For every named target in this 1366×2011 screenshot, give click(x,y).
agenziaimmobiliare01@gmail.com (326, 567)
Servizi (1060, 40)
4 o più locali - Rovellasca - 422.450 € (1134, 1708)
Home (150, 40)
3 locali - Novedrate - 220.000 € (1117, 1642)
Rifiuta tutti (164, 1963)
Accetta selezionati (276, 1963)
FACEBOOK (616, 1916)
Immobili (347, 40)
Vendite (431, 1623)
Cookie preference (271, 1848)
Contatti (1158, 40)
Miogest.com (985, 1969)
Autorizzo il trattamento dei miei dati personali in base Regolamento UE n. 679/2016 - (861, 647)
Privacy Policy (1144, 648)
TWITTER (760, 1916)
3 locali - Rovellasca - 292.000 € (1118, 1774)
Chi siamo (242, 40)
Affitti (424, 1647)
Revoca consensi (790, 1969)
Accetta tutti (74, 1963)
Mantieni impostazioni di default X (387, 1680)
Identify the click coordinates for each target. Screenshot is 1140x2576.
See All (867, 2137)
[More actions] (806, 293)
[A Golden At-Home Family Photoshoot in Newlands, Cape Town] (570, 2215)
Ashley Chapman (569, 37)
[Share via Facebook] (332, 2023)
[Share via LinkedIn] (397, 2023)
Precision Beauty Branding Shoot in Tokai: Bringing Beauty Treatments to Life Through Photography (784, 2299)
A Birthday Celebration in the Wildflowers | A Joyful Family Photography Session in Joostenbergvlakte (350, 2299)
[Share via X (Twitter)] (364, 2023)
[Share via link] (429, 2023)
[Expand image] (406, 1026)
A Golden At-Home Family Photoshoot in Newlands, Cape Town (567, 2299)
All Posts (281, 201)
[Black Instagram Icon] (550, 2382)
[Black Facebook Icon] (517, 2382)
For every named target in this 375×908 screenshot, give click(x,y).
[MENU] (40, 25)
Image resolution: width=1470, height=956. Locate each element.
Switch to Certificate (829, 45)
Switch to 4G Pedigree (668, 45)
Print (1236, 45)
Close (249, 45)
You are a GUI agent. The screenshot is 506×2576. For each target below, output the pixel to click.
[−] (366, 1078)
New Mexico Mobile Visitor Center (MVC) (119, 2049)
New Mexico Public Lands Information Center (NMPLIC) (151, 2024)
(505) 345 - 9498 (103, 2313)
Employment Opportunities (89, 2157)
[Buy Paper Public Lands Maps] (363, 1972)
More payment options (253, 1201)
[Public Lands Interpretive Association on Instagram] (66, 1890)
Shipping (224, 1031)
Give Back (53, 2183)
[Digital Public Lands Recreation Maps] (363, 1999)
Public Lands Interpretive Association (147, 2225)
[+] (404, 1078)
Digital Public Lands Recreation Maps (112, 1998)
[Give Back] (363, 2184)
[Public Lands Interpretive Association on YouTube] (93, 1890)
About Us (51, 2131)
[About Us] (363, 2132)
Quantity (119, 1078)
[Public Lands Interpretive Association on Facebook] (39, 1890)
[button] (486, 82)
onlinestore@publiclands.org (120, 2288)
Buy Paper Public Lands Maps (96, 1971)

═══

Reproduce the records exactly, keeping every line.

Task response —
For every named target in this 1366×2011 screenshot, give click(x,y).
agenziaimmobiliare01@gmail.com (326, 567)
Servizi (1060, 40)
4 o più locali - Rovellasca - 422.450 € (1134, 1708)
Home (150, 40)
3 locali - Novedrate - 220.000 € (1117, 1642)
Rifiuta tutti (164, 1963)
Accetta selezionati (276, 1963)
FACEBOOK (616, 1916)
Immobili (347, 40)
Vendite (431, 1623)
Cookie preference (271, 1848)
Contatti (1158, 40)
Miogest.com (985, 1969)
Autorizzo il trattamento dei miei dati personali in base Regolamento UE n. 679/2016 - (861, 647)
Privacy Policy (1144, 648)
TWITTER (760, 1916)
3 locali - Rovellasca - 292.000 € (1118, 1774)
Chi siamo (242, 40)
Affitti (424, 1647)
Revoca consensi (790, 1969)
Accetta tutti (74, 1963)
Mantieni impostazioni di default X (387, 1680)
Identify the click coordinates for each target. Screenshot is 1140x2576.
See All (867, 2137)
[More actions] (806, 293)
[A Golden At-Home Family Photoshoot in Newlands, Cape Town] (570, 2215)
Ashley Chapman (569, 37)
[Share via Facebook] (332, 2023)
[Share via LinkedIn] (397, 2023)
Precision Beauty Branding Shoot in Tokai: Bringing Beauty Treatments to Life Through Photography (784, 2299)
A Birthday Celebration in the Wildflowers | A Joyful Family Photography Session in Joostenbergvlakte (350, 2299)
[Share via X (Twitter)] (364, 2023)
[Share via link] (429, 2023)
[Expand image] (406, 1026)
A Golden At-Home Family Photoshoot in Newlands, Cape Town (567, 2299)
All Posts (281, 201)
[Black Instagram Icon] (550, 2382)
[Black Facebook Icon] (517, 2382)
For every named target in this 375×908 screenshot, give click(x,y).
[MENU] (40, 25)
Image resolution: width=1470, height=956. Locate each element.
Switch to Certificate (829, 45)
Switch to 4G Pedigree (668, 45)
Print (1236, 45)
Close (249, 45)
You are a GUI agent. The screenshot is 506×2576. For each target below, output the pixel to click.
[−] (366, 1078)
New Mexico Mobile Visitor Center (MVC) (119, 2049)
New Mexico Public Lands Information Center (NMPLIC) (151, 2024)
(505) 345 - 9498 (103, 2313)
Employment Opportunities (89, 2157)
[Buy Paper Public Lands Maps] (363, 1972)
More payment options (253, 1201)
[Public Lands Interpretive Association on Instagram] (66, 1890)
Shipping (224, 1031)
Give Back (53, 2183)
[Digital Public Lands Recreation Maps] (363, 1999)
Public Lands Interpretive Association (147, 2225)
[+] (404, 1078)
Digital Public Lands Recreation Maps (112, 1998)
[Give Back] (363, 2184)
[Public Lands Interpretive Association on YouTube] (93, 1890)
About Us (51, 2131)
[About Us] (363, 2132)
Quantity (119, 1078)
[Public Lands Interpretive Association on Facebook] (39, 1890)
[button] (486, 82)
onlinestore@publiclands.org (120, 2288)
Buy Paper Public Lands Maps (96, 1971)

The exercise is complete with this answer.